Hoy les quiero traer a colación mis sensaciones acerca de un cuento que leí un par de veces, y que se titula igual que la nota. Si lo quieren leer,les dejo acá el link (aunque, si lo googlean, seguro lo encuentran).

Es muy simple y conciso el argumento. Ahora, tiene un mensaje muy fuerte, muy significativo. Todos, en algún momento, hemos dudado de lo que estábamos haciendo, pero en el momento alejamos esos pensamientos cuasi revolucionarios de nuestra cabeza y seguimos adelante con lo nuestro. Algo así como que nunca quisimos cambiar de rumbo. Sucede que es un proceso psicológico estresante el de cambiar. Hay mucho miedo al cambio en el ser humano. Cambiar es casi como tirarse a una pileta en la que no sabemos si hay agua o no. Nos da terrible temor pegar un volantazo y decir “ya está, se acabó, ahora voy a hacer esto”. Y para peor todos nos dicen, citando una sabiduría muchas veces dudosa, “No, mejor seguí así, estás bien”. Una canción en una película más o menos conocida dice “stick to the status quo”. Más claro, echale agua.

Pero ahí está el mensaje del cuento. Hay que hacerlo. Hay que jugársela. Siempre hay que darse la chance de algo mejor. Claro: al “pavo” podría haberle fallado la intuición, y quizás él era realmente un pavo. Pero nunca lo supo, y ahí está el problema. Porque si no probamos qué tal es tal cosa, nunca la vamos a conocer. Y nos vamos a quedar con la eterna duda.

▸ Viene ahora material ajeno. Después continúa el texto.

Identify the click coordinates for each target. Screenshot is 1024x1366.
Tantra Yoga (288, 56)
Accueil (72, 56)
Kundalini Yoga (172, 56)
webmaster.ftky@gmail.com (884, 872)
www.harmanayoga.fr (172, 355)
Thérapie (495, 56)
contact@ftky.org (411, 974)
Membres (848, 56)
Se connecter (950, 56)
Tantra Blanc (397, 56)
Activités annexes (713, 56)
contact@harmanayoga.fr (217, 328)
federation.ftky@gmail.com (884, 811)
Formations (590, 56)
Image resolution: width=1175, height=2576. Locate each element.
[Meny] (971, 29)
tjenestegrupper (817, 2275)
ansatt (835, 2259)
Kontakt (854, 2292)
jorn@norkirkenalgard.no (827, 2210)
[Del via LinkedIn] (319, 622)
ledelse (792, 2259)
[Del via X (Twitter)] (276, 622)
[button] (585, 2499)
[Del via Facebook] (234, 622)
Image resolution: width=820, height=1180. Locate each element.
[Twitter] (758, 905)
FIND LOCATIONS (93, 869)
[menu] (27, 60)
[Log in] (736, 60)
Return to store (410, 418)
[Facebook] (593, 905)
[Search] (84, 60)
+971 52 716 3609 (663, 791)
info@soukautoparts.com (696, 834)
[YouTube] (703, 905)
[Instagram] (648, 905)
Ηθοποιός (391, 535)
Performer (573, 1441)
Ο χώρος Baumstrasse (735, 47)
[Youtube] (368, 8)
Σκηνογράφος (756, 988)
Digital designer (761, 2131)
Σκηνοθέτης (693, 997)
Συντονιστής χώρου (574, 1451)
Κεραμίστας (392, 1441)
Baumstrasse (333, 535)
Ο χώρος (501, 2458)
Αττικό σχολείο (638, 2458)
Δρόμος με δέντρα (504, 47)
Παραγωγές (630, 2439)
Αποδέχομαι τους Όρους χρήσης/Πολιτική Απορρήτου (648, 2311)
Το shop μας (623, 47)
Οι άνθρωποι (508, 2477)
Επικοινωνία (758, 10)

A los que les gusta quedarse siempre con lo que tienen, que viven bajo la regla de es mejor malo conocido que bueno por conocer, les diría que alguna vez prueben de romper ese mandato, y de comprobar si ese bueno por conocer es peor que el malo conocido. Obviamente: con sentido común. Pero no desconfíen de la intuición: habitualmente es acertada. Por algo viene en nuestro instinto, y ¿conocen algún caso en que el instinto pueda llevar a la destrucción de una especie?

Un último pensamiento: podemos proyectar de acá a un tiempo, digamos seis meses. Si hacemos algo distinto, en seis meses vamos a estar igual, mejor o peor. Pero si seguimos igual y nos negamos a cambiar, vamos a estar iguales que al principio. ¿Y no vale la pena arriesgarse a que las cosas mejoren? ¿No es gratificante verse en el futuro, y decir “y yo que tanto dudaba, que tan poca fe le tenía”?